Goal
Copy the rows below word for word, omitting the pictures.

Stored data
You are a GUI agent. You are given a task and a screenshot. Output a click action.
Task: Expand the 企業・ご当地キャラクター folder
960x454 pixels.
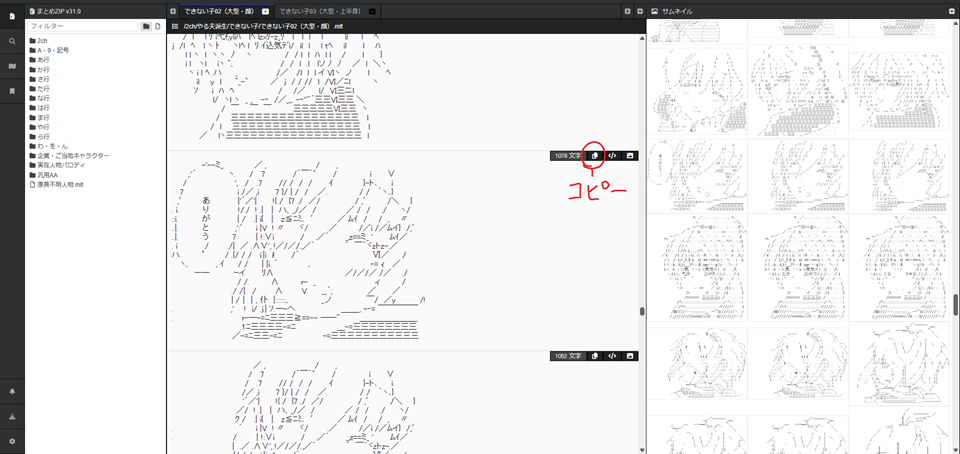(x=72, y=156)
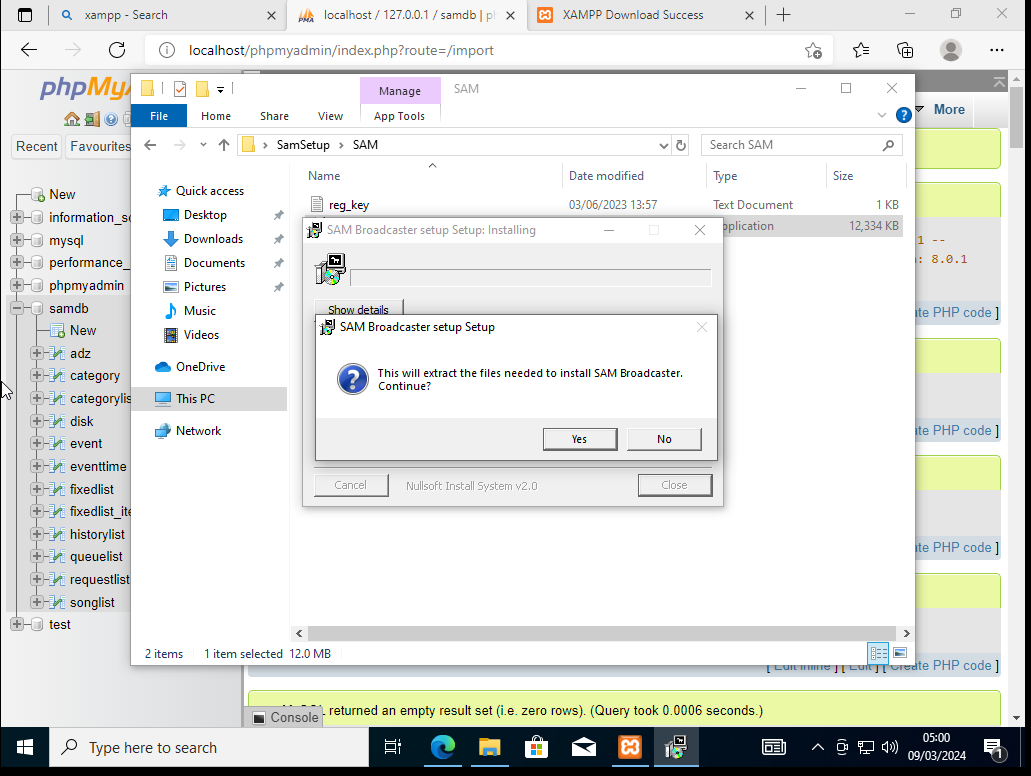Click the Microsoft Edge taskbar icon
The height and width of the screenshot is (776, 1031).
pyautogui.click(x=442, y=747)
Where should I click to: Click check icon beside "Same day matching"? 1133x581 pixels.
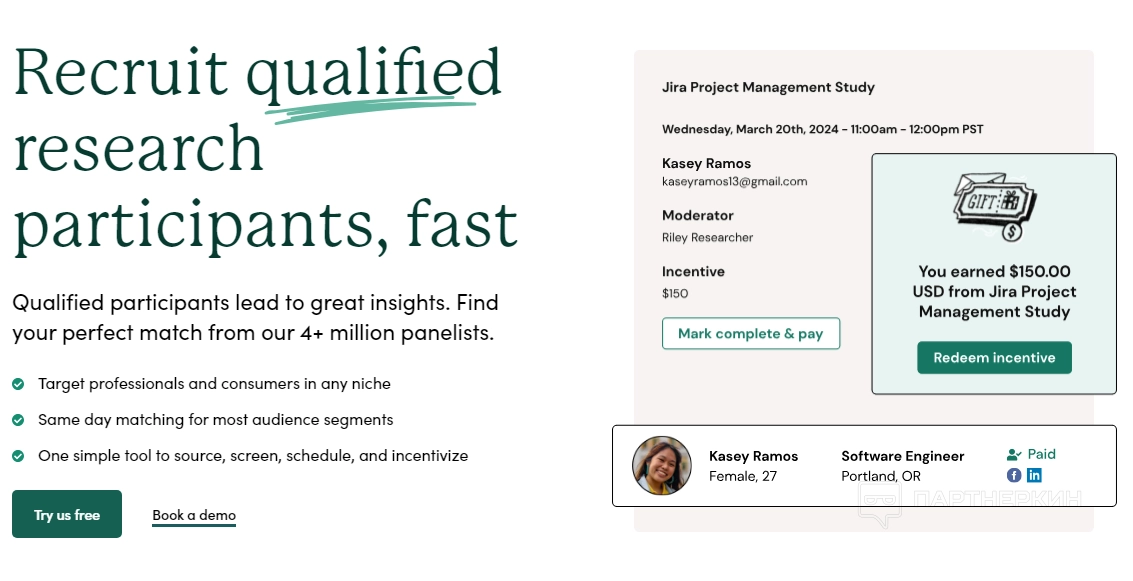(x=18, y=420)
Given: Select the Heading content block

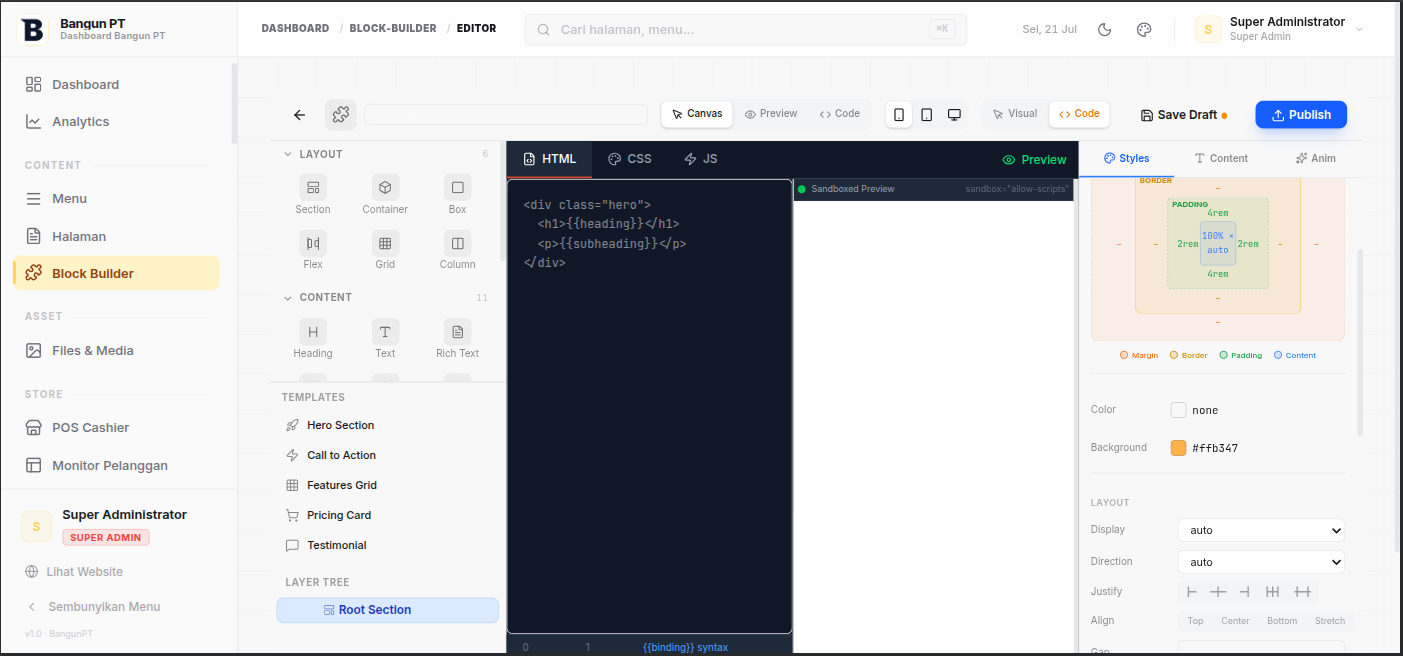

Output for this task
You are a GUI agent. You are given a task and a screenshot. Output a click action.
Task: Expand the 企業・ご当地キャラクター folder
960x454 pixels.
(x=72, y=156)
Click the Microsoft Edge taskbar icon
The height and width of the screenshot is (776, 1031).
pyautogui.click(x=442, y=747)
Where should I click to: Click check icon beside "Same day matching"? 1133x581 pixels.
(x=18, y=420)
Given: Select the Heading content block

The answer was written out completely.